Random Forest feature importances based on mean decrease in impurity (MDI). The higher the value the more important the feature. Plot shows only the twelve most relevant features for both regression (a) and classification (b).

Table 2 Evaluation of Random Forest model to estimate the population count on test data set.
Table 3 Evaluation of Random Forest model to predict the population class on test data set.
Fig. 7
figure 7

(a) Predicted vs. Actual Values for regression, the model fits good except for the high population counts where the points appeared dispersed from regressed diagonal line (b) Confusion matrix for classification, normalized by class support size (number of patches in each class). Confusion among the non-urban classes is higher than among the urban classes.

Usage Notes

In this paper, we proposed a unique data set that combines multi-data sources which have not been explored at the cross-country level in this domain before. Our data set covers many cities across Europe thus offering diverse topography and demography. Also, the fusion of distinct data sources gives much more information about the landscape and other socio-demographic attributes of a region.

The availability of precise and detailed population data varies from country to country. The population grid used as a reference grid in our data set is available throughout Europe at a consistent resolution of 1 km, however, its precision may vary depending upon the quality of the data available in a country. Also, the reference population grid is based on the 2011 population and housing census data while other input data sources belong to a different time frame, for example, Sentinel-2 data belongs to the year 2016 as the mission itself has been launched in 2015. The time difference between the collection of the population data and other corresponding input data might introduce some noise to the evaluations. Usually, the population census has been conducted once in a decade, so it becomes very difficult to collect the other corresponding data from the same year, especially when collecting from multiple data sources. We still believe that this data set will be helpful in the development of the machine-learning based approaches in this domain. Also, the evaluation of different methodologies has always been a challenge due to the unavailability of the freely available benchmark data set. So, we hope this data set will be useful for the comparison and evaluations of the different approaches in the state of the art.

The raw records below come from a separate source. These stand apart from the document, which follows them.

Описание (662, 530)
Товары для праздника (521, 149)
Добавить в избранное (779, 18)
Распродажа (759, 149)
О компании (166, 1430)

The data preparation is performed in Python using the common libraries for the geospatial data such as Geopandas, Fiona, Rasterio, and Geospatial Data Abstraction Library (GDAL). Our computing system consists of an HPC Server with 2x AMD EPYC ROME 7402 CPUs (48 core) and needed 5–6 days to complete the OSM patch files and their statistics. Along with the patches, we also provided the Comma Separated Value (CSV) files for each city that contains the actual population count and its corresponding population class for each grid cell. Thus, the end user could rearrange the data set using its corresponding population count according to the requirements of the use case.

We hope that this basic data set will make it possible to develop new statistical and machine learning approaches that derive the population in higher spatial resolution, but above in more consistency. It is precisely this consistency that is often lacking in today’s population data sets across countries. This data set is intended to lay the foundation for improved comparative studies in various application domains. This improved database for population distribution may be central information both, in the academic and non-academic fields. Be it as necessary information for spatial or urban planning, such as the provision of living space or socio-technical infrastructure, be it in the locale of risk analysis or coordination in an event, be it in the validation, support, or updating of censuses, or be it in comparative studies on topics such as migration in general and, more specifically, on urbanization or sub-urbanization trends.